Task:
Copy the stretch of entries from the line containing "Where should I" through the line containing "tap(13, 181)", word for word, and leave out the pictures.

=== Input rows ===

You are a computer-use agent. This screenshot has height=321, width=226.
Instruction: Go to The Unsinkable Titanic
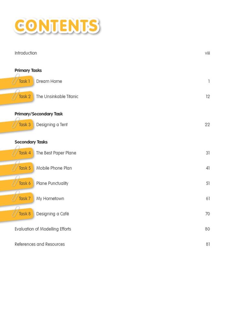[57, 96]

===
=== Input rows ===

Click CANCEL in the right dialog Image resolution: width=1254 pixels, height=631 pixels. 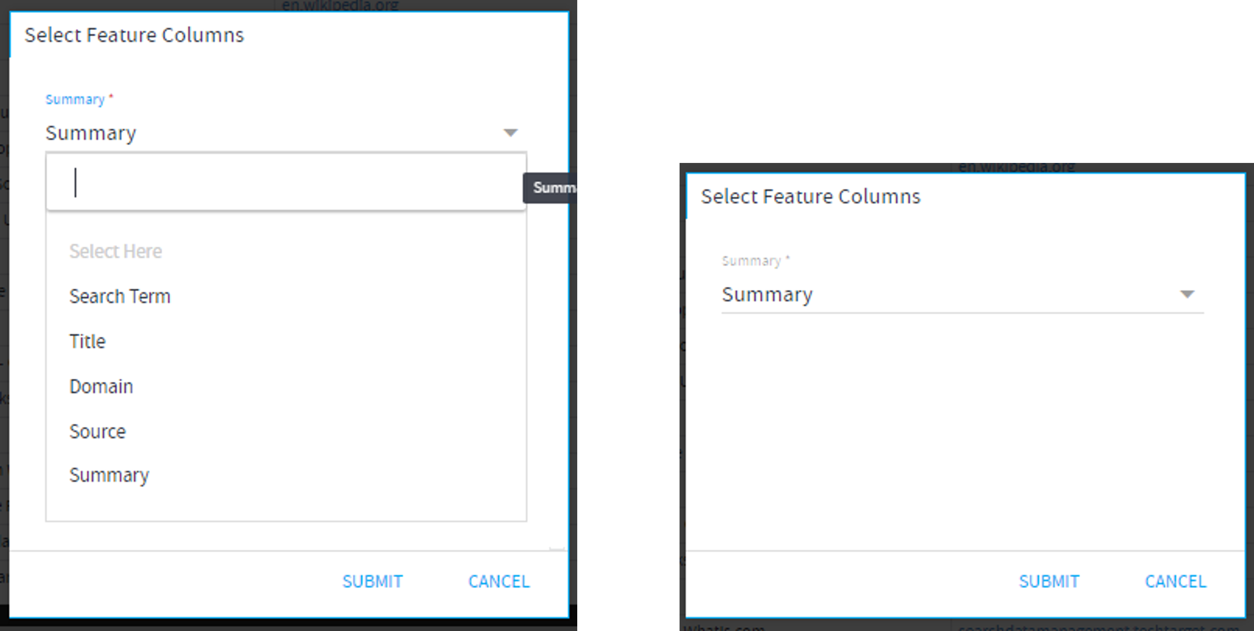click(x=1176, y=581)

===
=== Input rows ===

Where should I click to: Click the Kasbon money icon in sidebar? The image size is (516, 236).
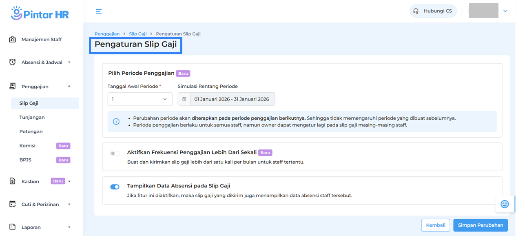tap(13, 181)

===

Final result:
Where should I click to: Click the Kasbon money icon in sidebar? The image size is (516, 236).
tap(13, 181)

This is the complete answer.